If $x\in U_i\cap U_j$ then there has to be some $\Omega_{ij}(x)\in G$ with the property that $\sigma_j(x)=\sigma_i(x)\cdot \Omega_{ij}(x)$. It is simple to see that these maps obey $\Omega_{ii}=1$, $\Omega_{ij}^{-1}=\Omega_{ji}$ and $\Omega_{i\ell}=\Omega_{ij}\Omega_{j\ell}$ whenever the relevant open sets overlap.
I want to prove the following: Let $\{U_i\}$ be an open cover of $M$ and $\Omega_{ij}:U_i\cap U_j\to G$ maps obeying $\Omega_{ii}=1$, $\Omega_{ij}=\Omega_{ji}^{-1}$ and $\Omega_{ij}\Omega_{j\ell}\Omega_{\ell i}=1$. Then there exists one principal $G$-bundle $E$ which is trivializable over each $U_i$ with $\Omega_{ij}$ as transition maps.
I have tried the following.
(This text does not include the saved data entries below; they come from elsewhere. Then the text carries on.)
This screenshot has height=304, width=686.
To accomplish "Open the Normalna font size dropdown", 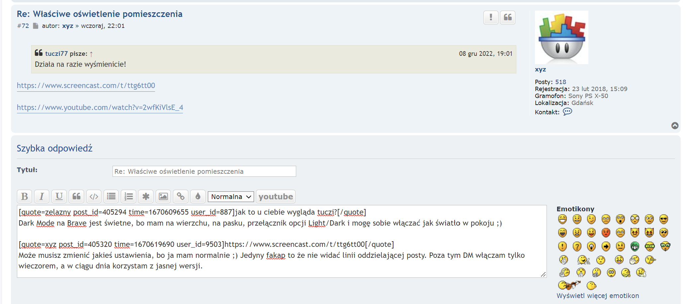I will click(231, 197).
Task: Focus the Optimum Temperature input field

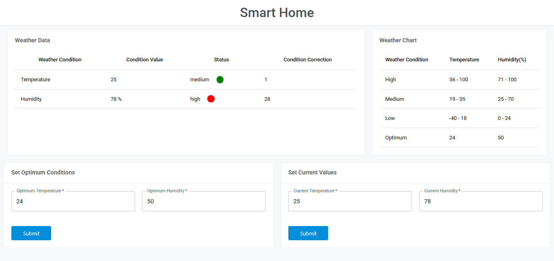Action: (73, 201)
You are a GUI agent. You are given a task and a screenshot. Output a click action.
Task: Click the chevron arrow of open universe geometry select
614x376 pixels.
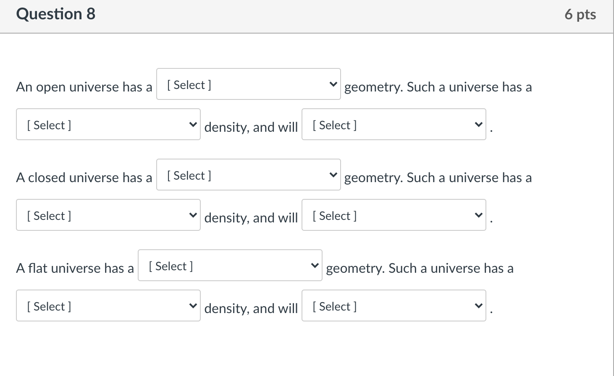[x=333, y=84]
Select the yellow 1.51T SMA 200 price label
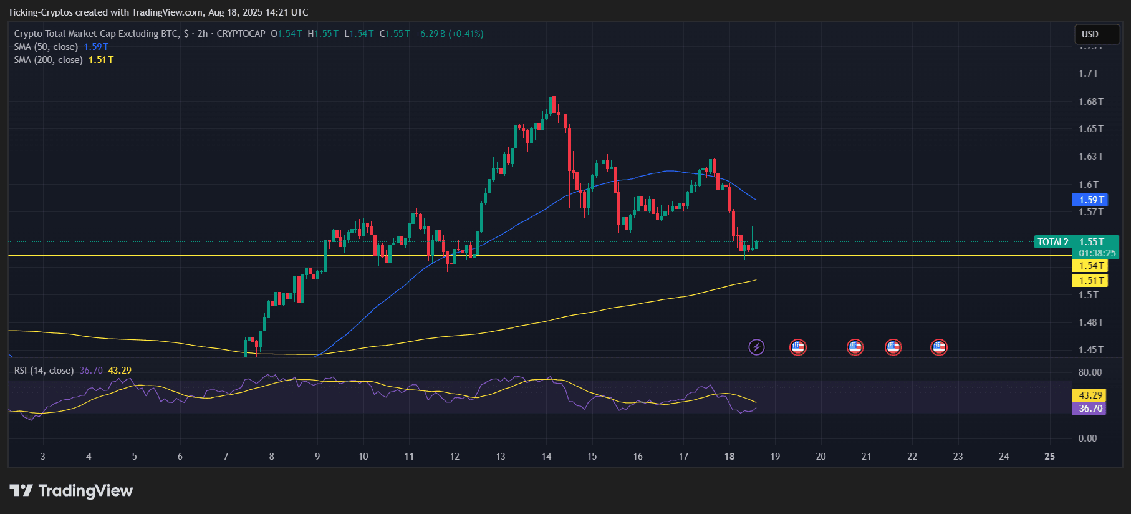 click(1090, 281)
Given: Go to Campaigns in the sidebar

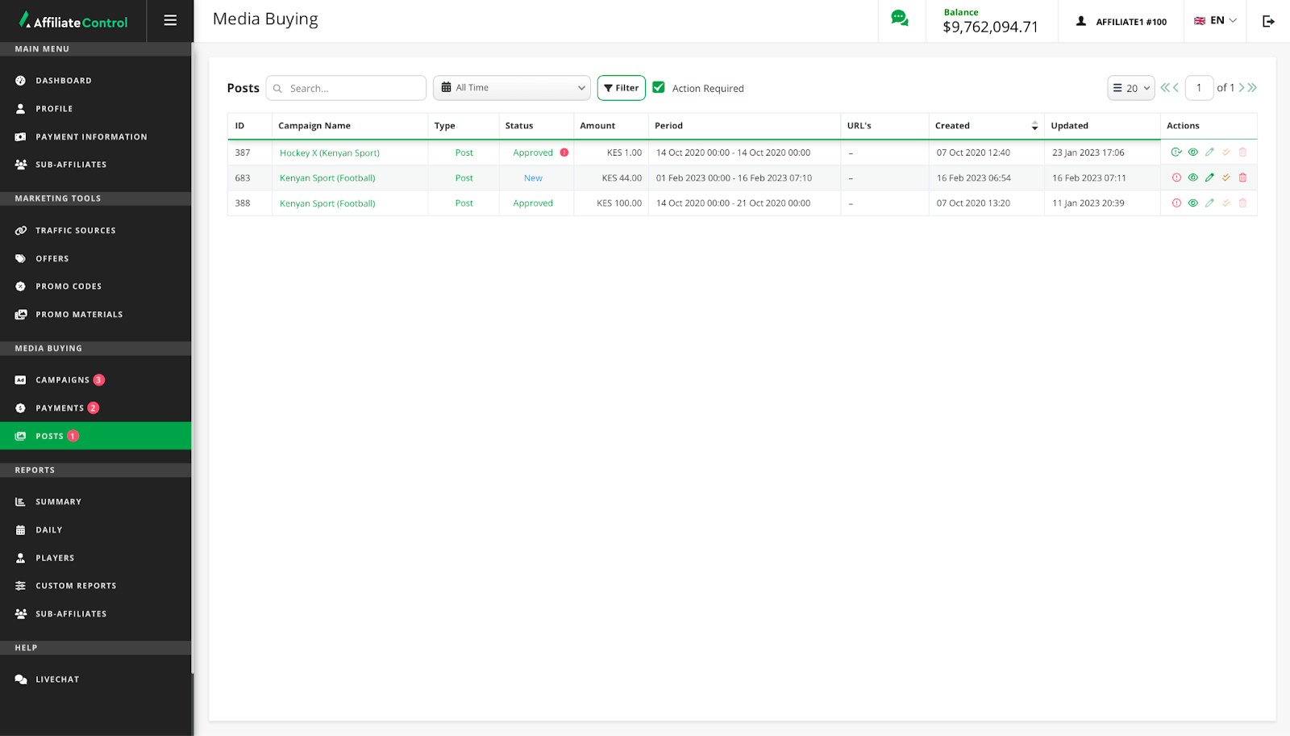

For every $i$ define $E_i= U_i\times G\times \{i\}$. Now consider the disjoint union $\tilde{E}=\bigcup_i E_i$ and define one equivalence relation on it by saying that $$(x,g,i)\sim (x,\Omega_{ji}(x)g,j),\quad \forall x\in U_i\cap U_j.$$
That this is an equivalence relation follows immediately from the properties of $\Omega_{ij}$. My idea is now to define $E = \tilde{E}/\sim$ and define a right $G$-action on $E$ which turns it into a principal $G$-bundle which can be trivialized over each $U_i$ giving rise to $\Omega_{ij}$ as the transition maps.
I define the projection as $\pi\left([(x,g,i)]\right)=x$, which is well-defined because all elements of $[(x,g,i)]$ have the same base point $x\in M$. I also define the $G$-action as $$[(x,g,i)]\cdot g'=[(x,gg',i)].$$
This is well-defined because another representative $(x,\Omega_{ji}(x)g,j)$ gets mapped to $(x,\Omega_{ji}(x)(gg'),j)$ which is in the class of $(x,gg',i)$.
Now comes the proof of the trivializations. For each $U_i$ we define $\phi_i:U_i\times G\to E$ by means of $\phi_i(x,g)=[(x,g,i)]$. This is clearly a principal bundle map since $$\phi_i(x,gg')=[(x,gg',i)]=[(x,g,i)]\cdot g'=\phi_i(x,g)\cdot g'.$$
So it seems everything is correct. Is this proof really correct?